By Waakhe Simon Wudu
JUBA (Reuters) -At least 20 people have died in fighting in a camp for displaced people in South Sudan, a medical aid group said on Friday.
Tensions started rising last week when women from different groups tussled at a water point in the camp in Upper Nile State’s capital Malakal, according to state Information Minister Luke Saadala.
Full-blown clashes erupted after a man was stabbed to death on Thursday, the United Nations Mission in South Sudan (UNMISS), which runs the camp, said.
“The conflict has resulted in the death of more than 20 people so far and injuries to more than 50 others,” aid group Médecins Sans Frontières South Sudan said.
The camp, which hosts at least 50,000 people, opened when people started arriving there at the start of South Sudan’s civil war in 2013.
In recent weeks, around 3,000 people who were fleeing fighting in neighbouring Sudan arrived, Saadala said.
A peace deal signed in 2018 by the major parties to South Sudan’s civil war has significantly reduced violence there in recent years.
But lower-level clashes between rival communities frequently flare up.
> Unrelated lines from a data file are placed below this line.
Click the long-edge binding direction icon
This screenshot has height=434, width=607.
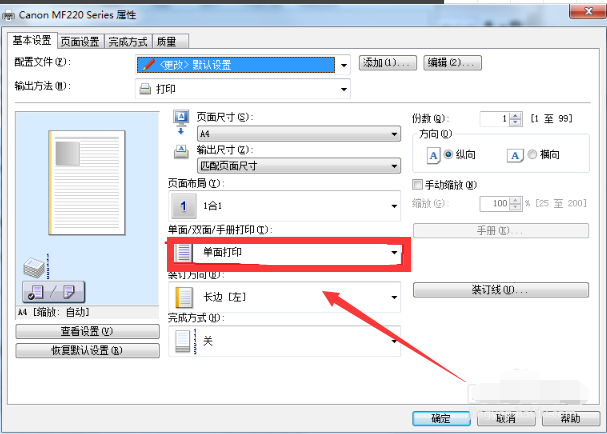click(x=184, y=297)
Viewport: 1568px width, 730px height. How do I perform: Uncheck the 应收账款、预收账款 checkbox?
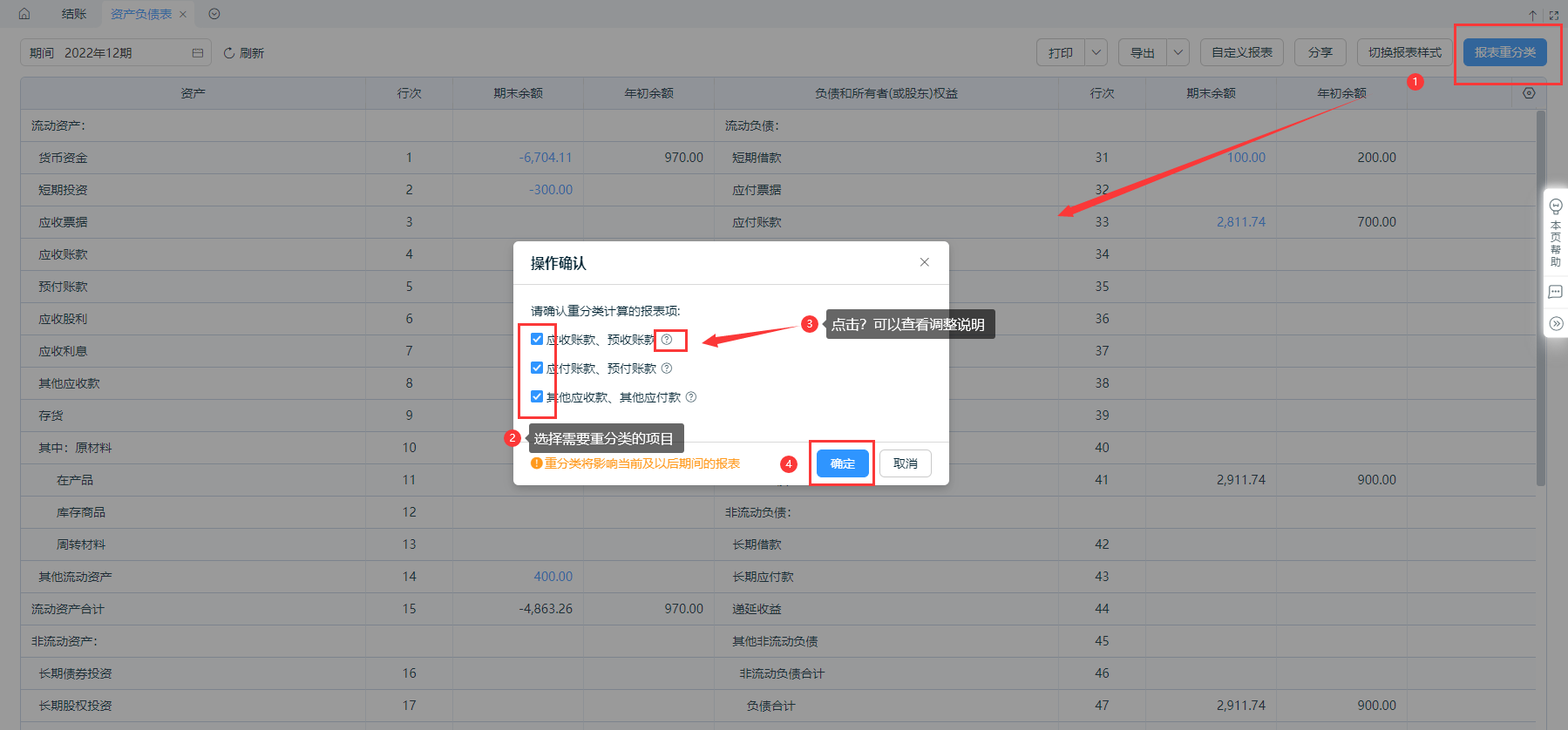pos(537,340)
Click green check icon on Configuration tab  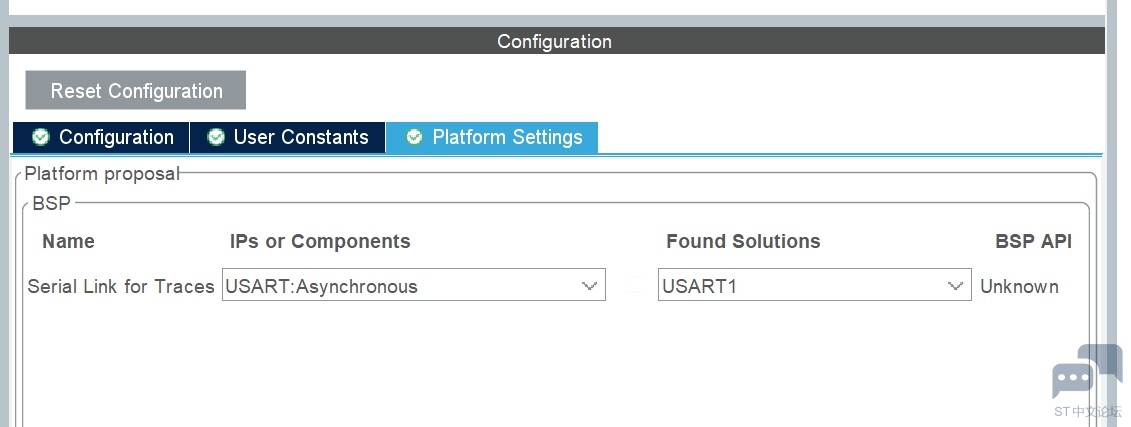click(x=41, y=137)
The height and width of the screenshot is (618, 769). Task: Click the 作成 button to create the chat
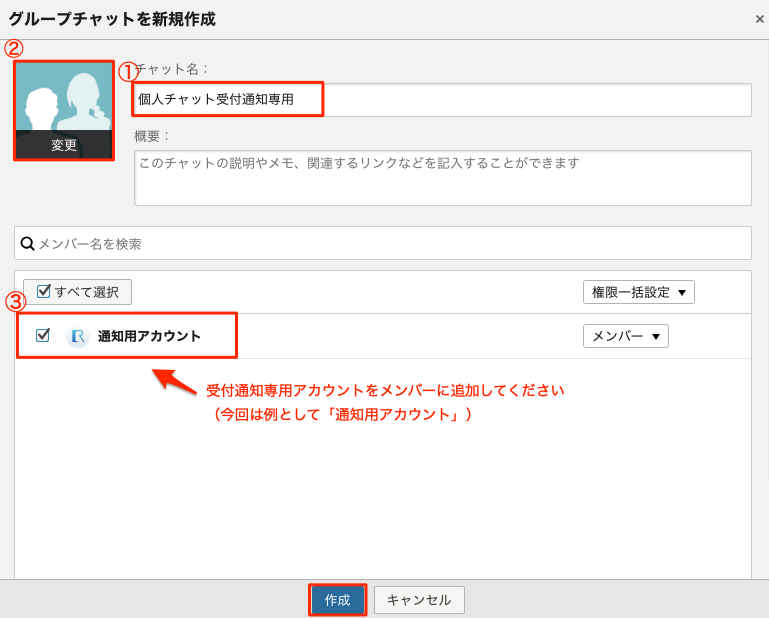point(337,600)
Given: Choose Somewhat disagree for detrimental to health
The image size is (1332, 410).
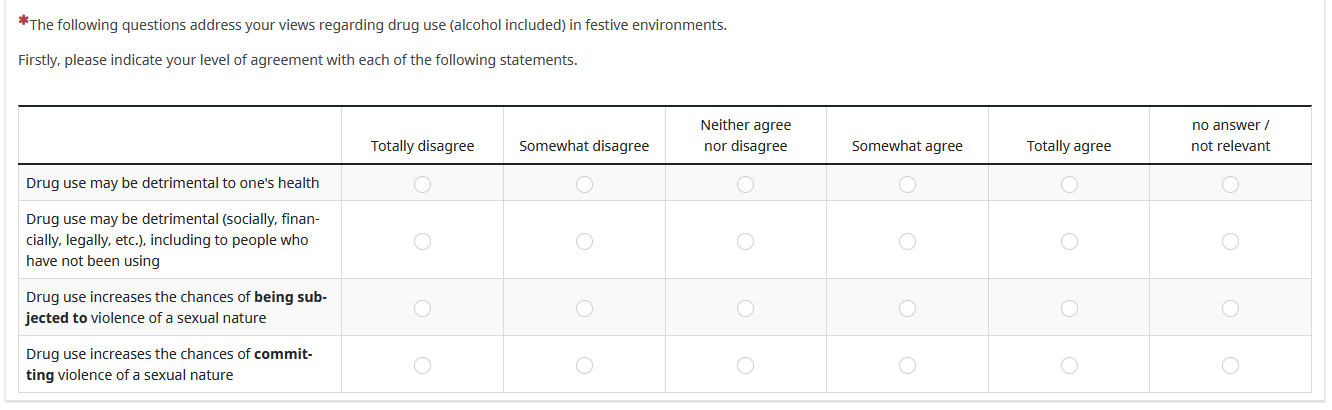Looking at the screenshot, I should [584, 184].
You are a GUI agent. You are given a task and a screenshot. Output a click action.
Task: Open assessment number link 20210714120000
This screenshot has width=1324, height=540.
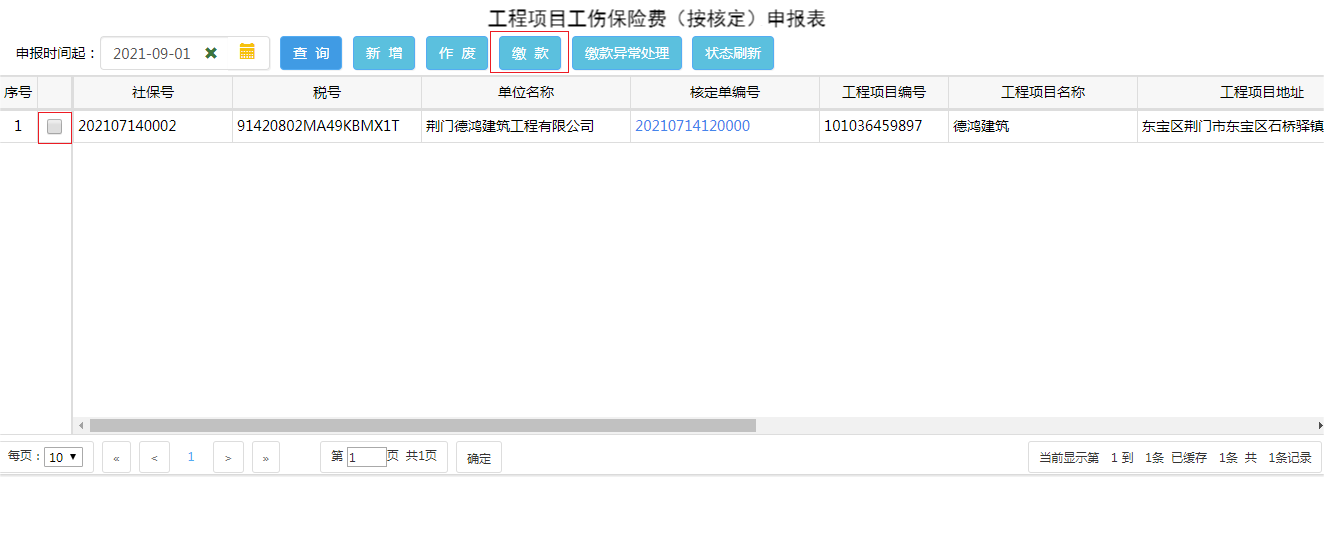click(x=692, y=126)
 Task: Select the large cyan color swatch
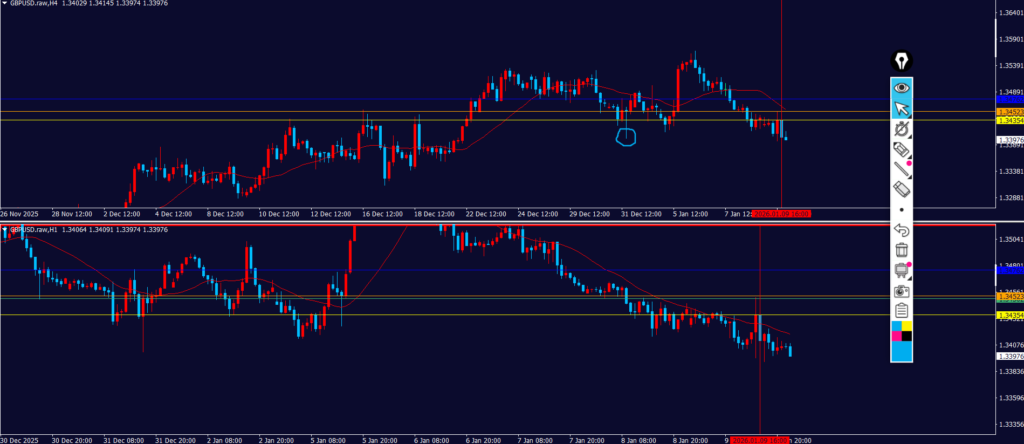(901, 351)
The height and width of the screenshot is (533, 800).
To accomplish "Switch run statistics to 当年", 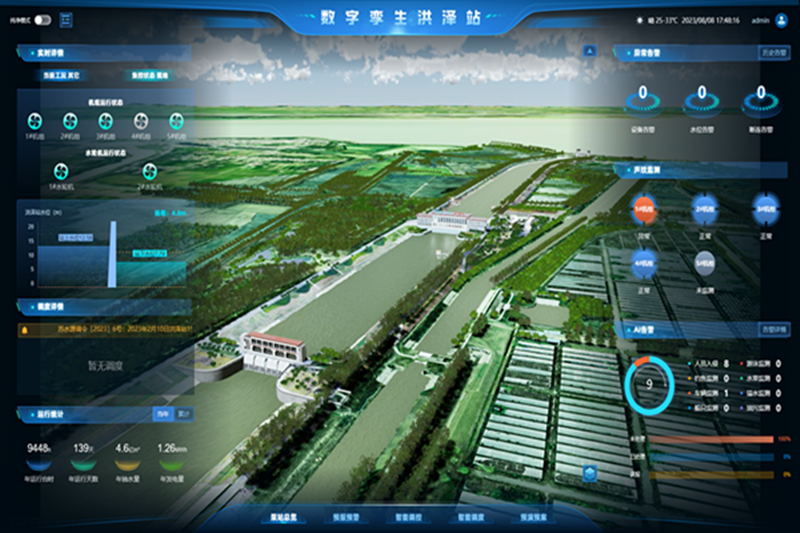I will point(160,413).
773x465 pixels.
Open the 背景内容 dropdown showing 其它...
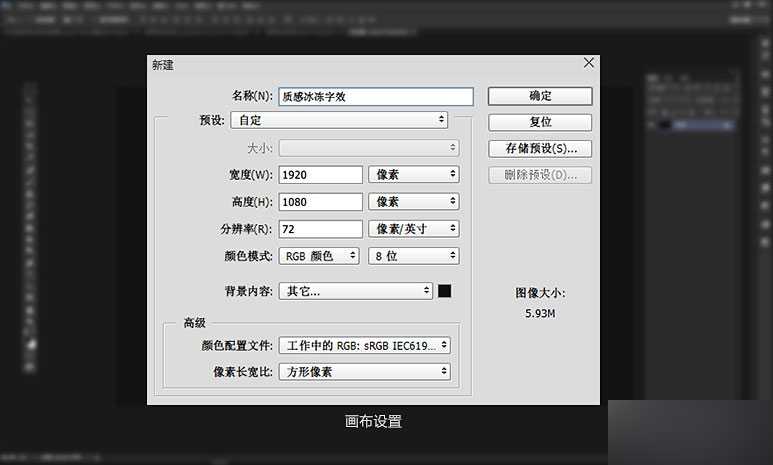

Violence remains rife in areas where rights to grazing areas, water, cultivation grounds and other resources are under dispute.
In December 166 people, mainly civilians, were killed and more than 20,000 others displaced in the region, according to U.N. High Commissioner for Human Rights.
Fighting at the Malakal camp killed at least 18 people including two MSF staff members, in early 2016.
Calm was returning to the camp on Friday, but UNMISS had reinforced security there, officials said.